Je vais écrire dans cet esprit à M. Berryer et l’ordre du roi à Fontainebleau sera pour lui un nouveau motif de me marquer sa bienveillance, et une nouvelle facilité de faire entendre raison aux personnes qui pourraient  favoriser encore la cabale qui s’est élevée contre moi ; je suis fâché que M. le duc d’Aumont soit le seul qui ne réponde point à mes lettres [le 10 V* informait d’Argental qu’il écrivait à la reine – par l’intermédiaire et avec l’appui de Stanislas- , à Mme de Pompadour, à Mme d’Aiguillon, à la duchesse de Villars, à Mme de Luynes, au président Hénault, au duc de Fleury, au duc de Gesvres…], mais je n’en compte pas moins sur la fermeté et la chaleur de ses bons offices animés par votre amitié . Je vous demande en grâce de m’instruire de tout ce qui se passe sur cette affaire qui m’est devenue très essentielle.

 

                            La reine m’a fait écrire par Mme de Luynes que les parodies étaient d’usage, et qu’on avait travesti Virgile.

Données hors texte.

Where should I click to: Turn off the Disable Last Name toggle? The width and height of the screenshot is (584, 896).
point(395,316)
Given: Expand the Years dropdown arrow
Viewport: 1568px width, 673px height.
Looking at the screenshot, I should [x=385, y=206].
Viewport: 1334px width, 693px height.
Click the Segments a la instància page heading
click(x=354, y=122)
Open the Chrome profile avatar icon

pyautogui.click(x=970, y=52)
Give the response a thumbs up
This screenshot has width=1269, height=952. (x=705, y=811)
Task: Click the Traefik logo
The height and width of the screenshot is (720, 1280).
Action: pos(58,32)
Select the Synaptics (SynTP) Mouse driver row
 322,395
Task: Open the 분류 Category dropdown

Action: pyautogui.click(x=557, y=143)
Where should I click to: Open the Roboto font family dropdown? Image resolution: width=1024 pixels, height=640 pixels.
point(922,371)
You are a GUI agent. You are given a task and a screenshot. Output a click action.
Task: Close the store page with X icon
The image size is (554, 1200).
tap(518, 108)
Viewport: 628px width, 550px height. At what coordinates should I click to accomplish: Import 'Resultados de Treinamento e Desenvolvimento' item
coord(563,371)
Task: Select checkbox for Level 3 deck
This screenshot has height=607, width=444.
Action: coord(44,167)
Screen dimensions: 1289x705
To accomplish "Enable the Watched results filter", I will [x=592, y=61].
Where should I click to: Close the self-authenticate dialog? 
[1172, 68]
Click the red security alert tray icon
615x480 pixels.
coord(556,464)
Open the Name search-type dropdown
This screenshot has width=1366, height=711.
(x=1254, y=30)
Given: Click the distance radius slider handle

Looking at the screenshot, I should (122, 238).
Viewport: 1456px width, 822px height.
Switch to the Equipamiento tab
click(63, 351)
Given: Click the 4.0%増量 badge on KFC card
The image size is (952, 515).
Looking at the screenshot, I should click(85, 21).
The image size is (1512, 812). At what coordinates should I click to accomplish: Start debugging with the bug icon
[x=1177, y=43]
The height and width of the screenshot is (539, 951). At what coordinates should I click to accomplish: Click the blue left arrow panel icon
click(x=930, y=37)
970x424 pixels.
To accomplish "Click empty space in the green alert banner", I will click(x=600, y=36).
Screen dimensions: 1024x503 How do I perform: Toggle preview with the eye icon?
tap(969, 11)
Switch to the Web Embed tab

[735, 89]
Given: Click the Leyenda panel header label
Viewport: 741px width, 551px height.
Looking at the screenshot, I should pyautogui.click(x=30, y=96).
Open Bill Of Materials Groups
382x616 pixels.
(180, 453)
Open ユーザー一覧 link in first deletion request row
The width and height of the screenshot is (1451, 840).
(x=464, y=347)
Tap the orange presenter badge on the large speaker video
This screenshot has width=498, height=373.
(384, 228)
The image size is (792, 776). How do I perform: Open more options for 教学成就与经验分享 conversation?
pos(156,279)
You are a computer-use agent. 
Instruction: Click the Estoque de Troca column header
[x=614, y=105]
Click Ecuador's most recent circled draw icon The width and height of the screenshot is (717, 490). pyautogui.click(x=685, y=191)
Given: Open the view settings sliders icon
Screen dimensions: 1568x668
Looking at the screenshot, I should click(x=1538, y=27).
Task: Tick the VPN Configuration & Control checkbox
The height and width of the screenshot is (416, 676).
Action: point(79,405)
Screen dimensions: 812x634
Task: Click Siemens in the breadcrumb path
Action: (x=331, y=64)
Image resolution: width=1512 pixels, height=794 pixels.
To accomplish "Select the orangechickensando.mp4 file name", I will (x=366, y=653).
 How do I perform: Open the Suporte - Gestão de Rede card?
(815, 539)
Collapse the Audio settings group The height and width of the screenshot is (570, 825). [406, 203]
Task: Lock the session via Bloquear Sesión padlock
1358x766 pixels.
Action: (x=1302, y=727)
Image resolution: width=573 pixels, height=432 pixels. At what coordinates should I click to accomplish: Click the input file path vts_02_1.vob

Je réponds que ce n’est pas un compatriote de Virgile qui a fait l’Énéide travestie [Les parodies de Virgile les plus connues sont celles de Scarron, Perrault, Furetière]; que les Romains en étaient incapables ; que si on avait récité une Énéide burlesque à Auguste, et à Octave, Virgile en aurait été indigné ; que cette sottise était réservée à notre nation longtemps grossière, et toujours frivole ; qu’on a trompé la reine  quand on lui a dit que les parodies étaient encore d’usage, qu’il y a cinq ans qu’elles sont défendues ; que le théâtre français entre dans l’éducation de tous les princes de l’Europe et que Gilles et Pierrot ne sont pas faits pour former l’esprit des descendants de Saint Louis . Au reste si j’ai écrit une capucinade, c’est à une capucine [ V* avait entrepris la pièce pour les relevailles de la dauphine qui mourut avant qu’il eut fini].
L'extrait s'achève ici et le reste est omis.